Introduction Hypertension is a very important cause of maternal morbidity and mortality worldwide, despite efforts on prevention. The lack of a tool to provide effective and early prediction of hypertension for a high-risk group may contribute to improving maternal and fetal outcomes. Metabolomics has figured out as a promised technology to contribute to the improvement of hypertension in pregnancy prediction.
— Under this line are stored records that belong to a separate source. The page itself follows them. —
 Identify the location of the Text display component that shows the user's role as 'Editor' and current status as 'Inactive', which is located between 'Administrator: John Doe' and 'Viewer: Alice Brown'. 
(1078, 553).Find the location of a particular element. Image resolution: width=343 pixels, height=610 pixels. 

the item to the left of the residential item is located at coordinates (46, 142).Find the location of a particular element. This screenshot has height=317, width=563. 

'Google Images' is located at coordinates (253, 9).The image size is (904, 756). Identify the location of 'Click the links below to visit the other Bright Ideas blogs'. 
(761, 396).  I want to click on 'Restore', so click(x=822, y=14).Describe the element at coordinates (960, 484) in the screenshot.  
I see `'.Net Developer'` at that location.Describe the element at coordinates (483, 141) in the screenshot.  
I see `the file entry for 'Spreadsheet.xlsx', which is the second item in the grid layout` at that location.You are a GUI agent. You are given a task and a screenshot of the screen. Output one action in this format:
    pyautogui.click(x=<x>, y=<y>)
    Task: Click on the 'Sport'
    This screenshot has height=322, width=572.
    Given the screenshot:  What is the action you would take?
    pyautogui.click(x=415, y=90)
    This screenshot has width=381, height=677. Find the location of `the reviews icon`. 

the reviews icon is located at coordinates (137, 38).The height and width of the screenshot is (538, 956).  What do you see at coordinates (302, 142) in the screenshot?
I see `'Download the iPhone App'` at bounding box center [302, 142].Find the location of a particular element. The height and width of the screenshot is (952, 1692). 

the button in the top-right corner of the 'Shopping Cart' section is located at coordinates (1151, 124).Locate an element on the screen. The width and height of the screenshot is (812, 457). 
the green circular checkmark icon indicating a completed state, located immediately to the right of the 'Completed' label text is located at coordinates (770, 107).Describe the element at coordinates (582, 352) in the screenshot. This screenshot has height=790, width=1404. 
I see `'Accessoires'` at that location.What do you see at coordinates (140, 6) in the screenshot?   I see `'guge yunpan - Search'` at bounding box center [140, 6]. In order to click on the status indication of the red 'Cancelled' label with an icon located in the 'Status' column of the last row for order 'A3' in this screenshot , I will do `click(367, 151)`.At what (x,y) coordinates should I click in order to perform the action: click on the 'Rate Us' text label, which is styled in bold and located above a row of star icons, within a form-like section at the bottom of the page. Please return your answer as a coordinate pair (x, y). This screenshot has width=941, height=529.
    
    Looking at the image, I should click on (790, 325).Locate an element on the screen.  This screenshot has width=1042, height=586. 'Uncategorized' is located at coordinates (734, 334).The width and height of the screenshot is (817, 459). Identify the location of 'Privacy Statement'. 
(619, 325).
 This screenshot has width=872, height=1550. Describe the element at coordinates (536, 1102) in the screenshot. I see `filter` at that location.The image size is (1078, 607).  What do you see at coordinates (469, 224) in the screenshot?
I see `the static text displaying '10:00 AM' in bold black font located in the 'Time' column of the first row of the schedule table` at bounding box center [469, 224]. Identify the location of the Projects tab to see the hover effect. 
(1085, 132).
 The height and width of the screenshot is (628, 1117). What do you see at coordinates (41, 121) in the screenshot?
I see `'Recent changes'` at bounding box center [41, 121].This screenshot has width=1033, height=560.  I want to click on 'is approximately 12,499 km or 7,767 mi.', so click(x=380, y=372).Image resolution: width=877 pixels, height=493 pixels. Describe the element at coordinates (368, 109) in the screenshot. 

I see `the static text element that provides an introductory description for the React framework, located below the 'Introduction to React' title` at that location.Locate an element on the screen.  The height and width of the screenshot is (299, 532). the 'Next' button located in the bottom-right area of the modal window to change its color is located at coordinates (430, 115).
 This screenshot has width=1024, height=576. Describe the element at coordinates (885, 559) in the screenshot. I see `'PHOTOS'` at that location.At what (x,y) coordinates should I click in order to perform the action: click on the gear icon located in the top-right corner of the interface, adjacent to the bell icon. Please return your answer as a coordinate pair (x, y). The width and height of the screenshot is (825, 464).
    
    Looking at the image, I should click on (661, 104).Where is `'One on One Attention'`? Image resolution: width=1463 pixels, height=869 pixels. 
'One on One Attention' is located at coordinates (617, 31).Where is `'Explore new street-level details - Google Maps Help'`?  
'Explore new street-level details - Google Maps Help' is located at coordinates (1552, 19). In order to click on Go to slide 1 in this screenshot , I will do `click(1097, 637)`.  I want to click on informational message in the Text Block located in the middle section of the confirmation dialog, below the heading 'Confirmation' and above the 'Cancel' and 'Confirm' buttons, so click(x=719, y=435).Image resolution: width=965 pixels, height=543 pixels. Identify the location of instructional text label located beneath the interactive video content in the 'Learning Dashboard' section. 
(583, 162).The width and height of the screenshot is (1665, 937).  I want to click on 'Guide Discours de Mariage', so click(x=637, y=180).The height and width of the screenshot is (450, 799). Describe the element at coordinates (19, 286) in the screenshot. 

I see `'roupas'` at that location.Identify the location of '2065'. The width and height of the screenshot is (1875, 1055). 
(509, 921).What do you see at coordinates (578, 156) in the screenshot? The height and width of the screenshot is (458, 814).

Methods and analysis Our primary outcome is hypertensive disorders of pregnancy. A detailed systematic literature search will be performed in electronic databases PubMed, EMBASE, Scopus, Web of Science, Latin America and Caribbean Health Sciences Literature, Scientific Electronic Library Online, Health Technology Assessment and Database of Abstracts of Reviews of Effects using controlled terms ‘pre-eclampsia’, ‘hypertensive disorders’, ‘metabolomics’ and ‘prediction’ (and their variations). Studies from the latest 20 years will be included, except case reports, reviews, cross-sectional studies, letter to editors, expert opinions, commentaries papers or non-human research. If possible, we will perform a meta-analysis. Two peer-reviewers will independently perform the search and in cases of discordance, a third reviewer will be consulted.

Ethics and dissemination As a systematic review, ethics approval is not required. The results of this review will present the current use and performance of metabolomics for predicting gestational hypertension. Such data could potentially guide future studies and interventions to improve existing prediction models.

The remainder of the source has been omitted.